Ana Sayfaya Dönüş

BASIN AÇIKLAMALARI

buay1.gif (4855 bytes)

 

23.6.1999              

SOSYAL DEVLETİN TASFİYESİ VE MEZARDA EMEKLİLİĞE GEÇİT YOK

"Sosyal Güvenlik Reformu" tartışmaları gündemden inmiyor.

Ancak ne yazık ki tartışılan "Sosyal Devlet" çerçevesinde sosyal güvenliğin sağlanması değil; iktidarların yıllardır batırmak için her türlü çabayı gösterdikleri sosyal güvenlik kurumlarının tasfiye sürecine sokulmasıdır.

"Reform" adı altında dünden bu güne tartışılan, sadece emeklilik yaşının yükseltilmesi, sosyal güvenliğin özel sigorta şirketlerine devredilmesi ve kurum hizmetlerinin küçültülmesidir.

Bu süreçte işçiler ve sendikalar tarafından dile getirilen bütünsel önerilere ise kulak tıkanmaktadır.

Son olarak Uluslararası Para Fonu (IMF)'nin üç kuruş borç vermek için şart koştuğundan bahisle, oldu bitti yaratılmak isteniyor.
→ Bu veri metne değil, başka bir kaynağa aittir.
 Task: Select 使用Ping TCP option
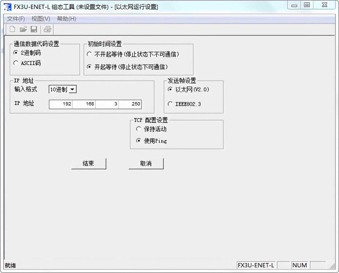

Reform adı altında dayatılan mezarda emekliliğe razı olmayacağız. Sosyal güvenliğin "daha çok kâr" hırsına teslim edilmesini kabul etmeyeceğiz. Sosyal devletin ve SSK mallarının tasfiyesine seyirci kalmayacağız.

Oysa bir sosyal güvenlik reformuna gerçekten ihtiyaç vardır. Ama bu reform;

  • İktidarların sosyal güvenlik kurumlarının olanaklarını siyasal yatırım aracı olarak kullanmaktan vazgeçmesi, devletin kurum yönetimlerini gerçek hak sahiplerine bırakıp çağdaş ülkelerde olduğu gibi yönlendirmekle yetinmesi ve katkı sağlaması,
  • Kayıtdışı ekonominin derhal kayıt içine alınması,
  • Kurum alacaklarının tahsilinin sağlanması, denetimlerin etkinleştirilmesi,
  • Kurum hizmetlerinin ihtiyaca yanıt verebilecek düzeye getirilmesi için teçhizat ve personel olarak gerekli donanımın sağlanması,
  • İş güvencesi, genel sağlık sigortası ve işsizlik sigortasının kurumlaşması
    şeklinde gerçekleştirilmelidir.

Aksi takdirde bugüne kadar olduğu gibi sadece ekonomik ve sosyal refah düzeyinin daha da düşürülmesi sağlanmış olur ki, ülkemizin, halkımızın ve emekçilerin buna seyirci kalması düşünülemez.

Elbette hükümete karşı ön yargılı değiliz. İktidarın gerçeklere ve ihtiyaçlara sırtını döneceğine ilişkin kesin veriler henüz yoktur. Ancak İMF yetkililerinin beyanlarıyla medyada tekrar yaratılmaya çalışılan "sanal gerçeklik ortamı" kuşkularımızı arttırmaktadır.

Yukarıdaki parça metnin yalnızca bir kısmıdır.